Team JollyFish

An experiment in transportation efficiency for 24-775 Bioinspired Robot Design and Experimentation At Carnegie Mellon Univeristy

The course posed the question:

”Can we learn from biology to inform robotic system design?”

The answer:

“Yes, but its really, really hard”

Overview

We set out to see if we could improve aquatic robotic transportation efficiency. Amongst animals, this is discussed via the “cost of transport” metric, of which the jelly is king.

Building a robot that uses an undulating propulsion mechanism like that of a jellyfish and comparing against a standard propellor propulsion method could prove that robots could benefit from jellyfish mimicry.

See more here

Expansion mechanism iteration 1:

The main goal of the first mechanism was to get a basic idea of the design as fast as possible. It was made out of acrylic so that it could be laser cut quickly.

Immediately it was clear that the first design was too heavy, too thick, and there was too much friction in the system to allow for efficient transport. These would all be rectified in future iterations.

  • 1/4 in. acrylic, lasercut

    aluminum central shaft, machined

    Steel fasteners

    total mass = ~1 lb

  • The three acrylic sheets alone add up to .75 in. The bolts that hold them together brinf the total up to over an inch.

  • I left the paper on the non slider components. This allowed it to act like a shim and allow the extension components to move. However, binding would still occur when these pieces rotated.

Expansion mechanism iteration 2:

This version was designed to reduce friction, mass, and space claim. It succeeded on all three.

The key difference was that the linear rails from before are guided with ball bearings that are in tern constrained by the 3D prints themselves. The mechanism is passively driven inward by the elasticity of the jelly bell, and outward by the cables and drive shaft.

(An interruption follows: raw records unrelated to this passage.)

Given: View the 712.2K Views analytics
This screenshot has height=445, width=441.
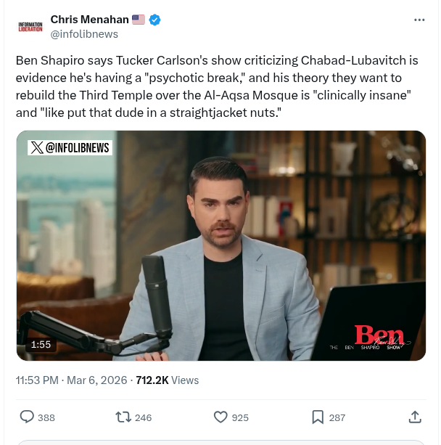Looking at the screenshot, I should tap(168, 380).
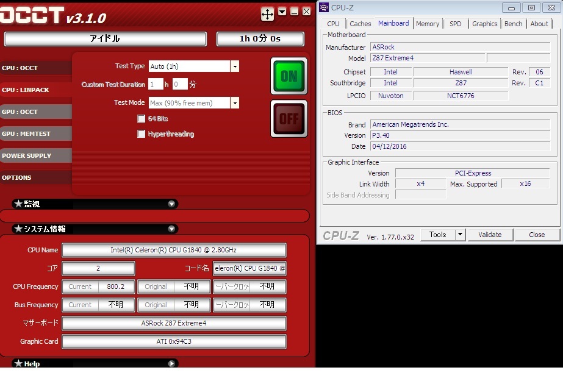563x384 pixels.
Task: Switch to the Memory tab in CPU-Z
Action: pyautogui.click(x=427, y=24)
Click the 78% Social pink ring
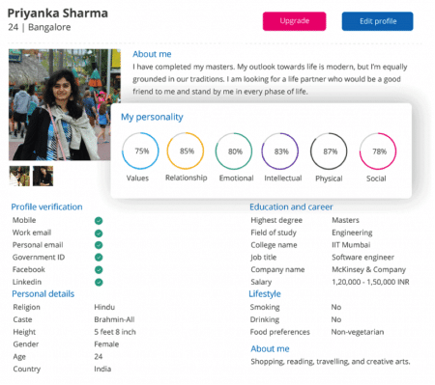The image size is (435, 385). (378, 151)
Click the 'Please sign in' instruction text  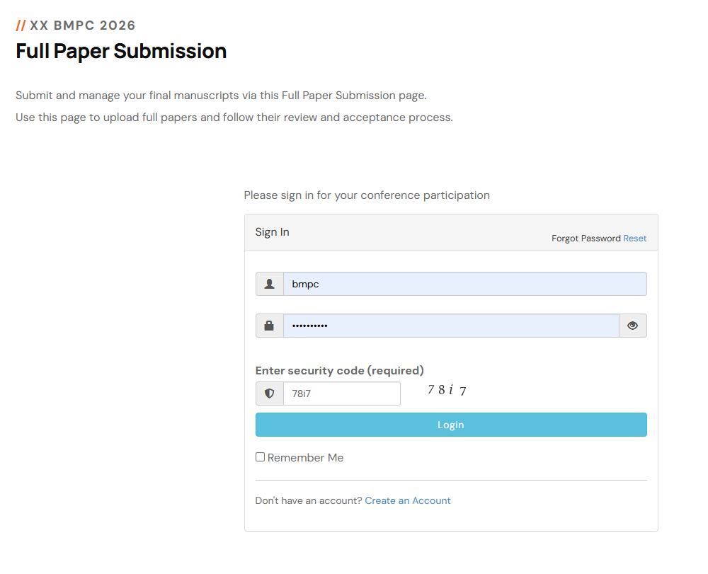point(366,195)
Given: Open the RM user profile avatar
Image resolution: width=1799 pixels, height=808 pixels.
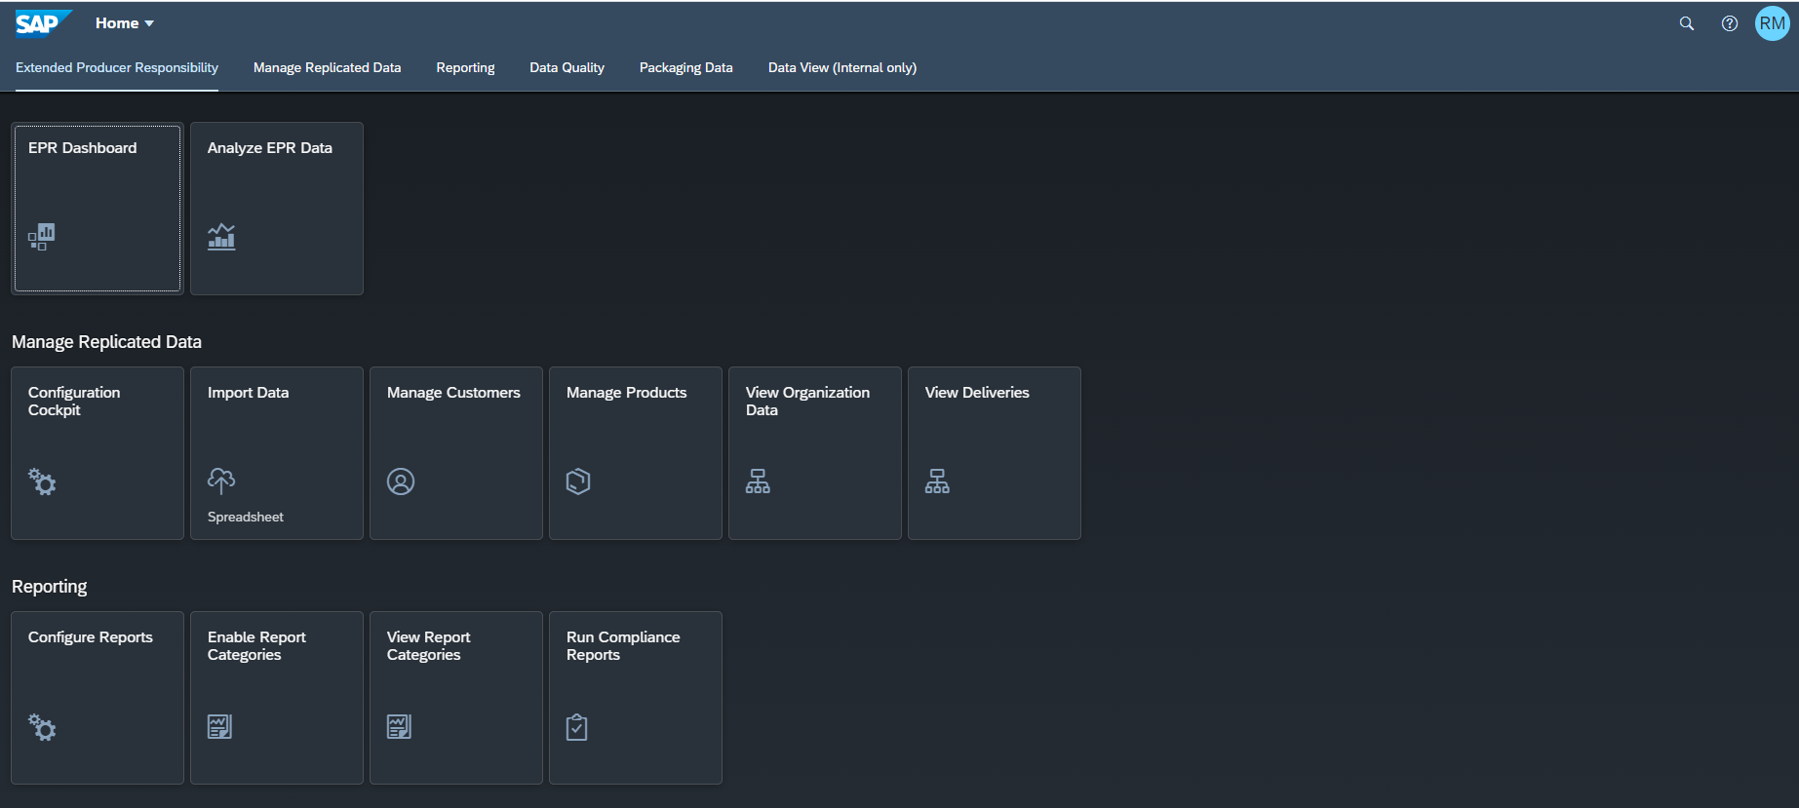Looking at the screenshot, I should pos(1772,23).
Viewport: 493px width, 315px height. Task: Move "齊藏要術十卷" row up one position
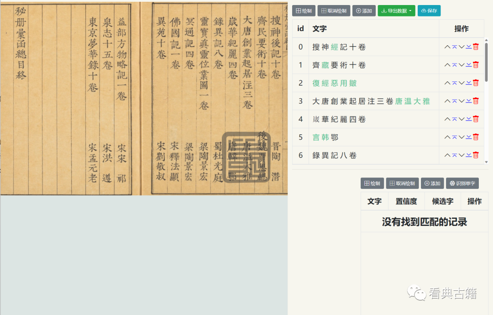coord(447,64)
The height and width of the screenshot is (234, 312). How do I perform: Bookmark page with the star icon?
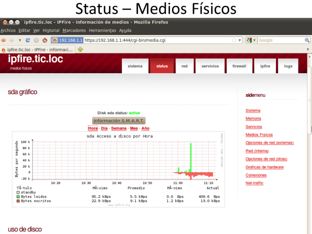(234, 40)
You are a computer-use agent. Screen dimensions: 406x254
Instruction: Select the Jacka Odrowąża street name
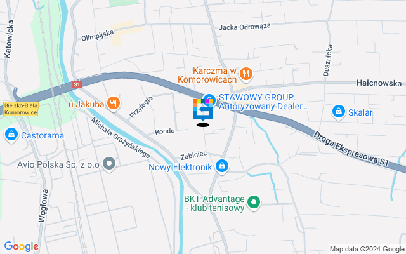[245, 27]
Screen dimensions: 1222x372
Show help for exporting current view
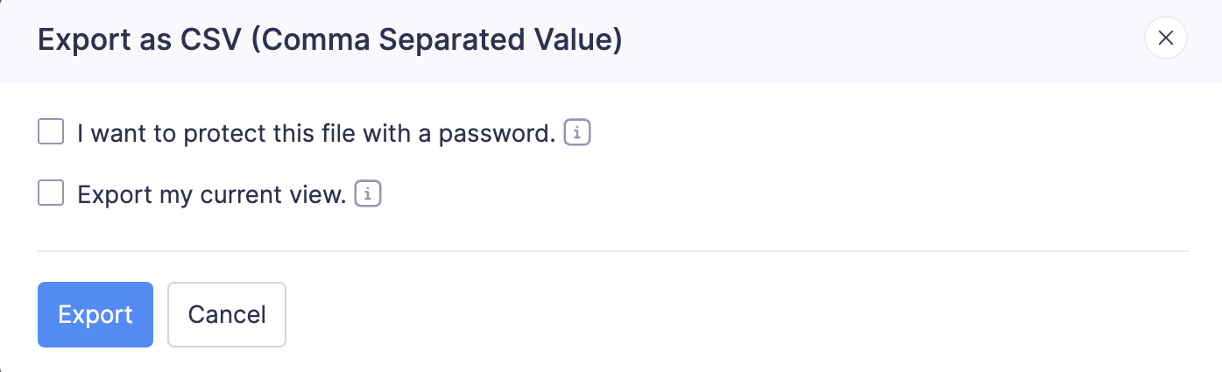369,193
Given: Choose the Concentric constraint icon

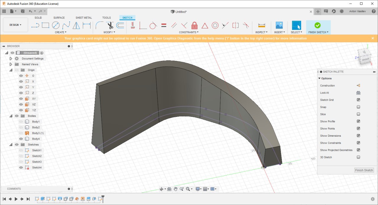Looking at the screenshot, I should click(x=215, y=25).
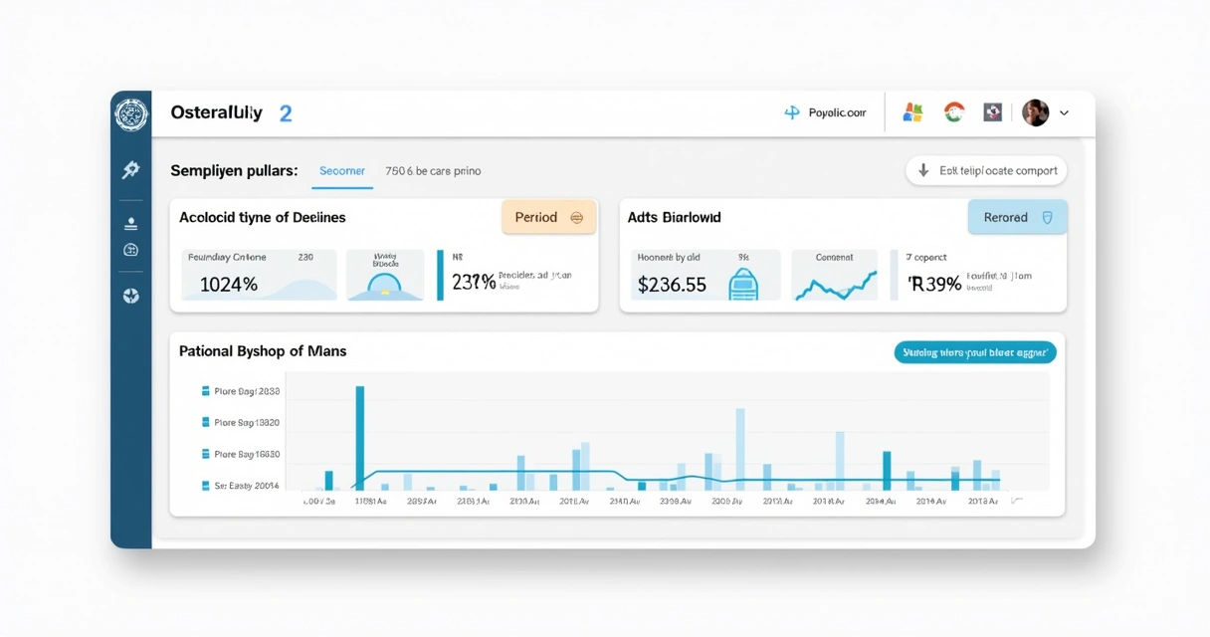The height and width of the screenshot is (637, 1210).
Task: Click the teal button on the chart panel
Action: (x=974, y=351)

  • 3D printed PLA body and linear slides

    3D printed winch drums

    Aluminum axle, machined

    total mass = ~0.2 lb

  • The thickness of the machinism was reduced dramatically to just over 1/4 in.

  • The 3D printed body is able to house ball bearings which constrain the sliders in 5 DOF. This led to a massive reduction in both mechanism thickness, and friction/binding.

Strain Wave Gearbox:

This gearbox was designed to fit in the small spaceclaim availible, and supply enough torque to expand the bell. The other benefit of a strain wave gearbox is that there is zero backlash, which is important given that we are using it to finely control the position of the expansion mechanism.

Jellyfish Bell:

The outer surface of the jellyfish is called the bell. This surface is what ultimately pushes fluid backward, and propels the jellyfish. We chose to use a material called ecoflex, which has similar mechanical properties to jellyfish tissue, but can be difficult to mold.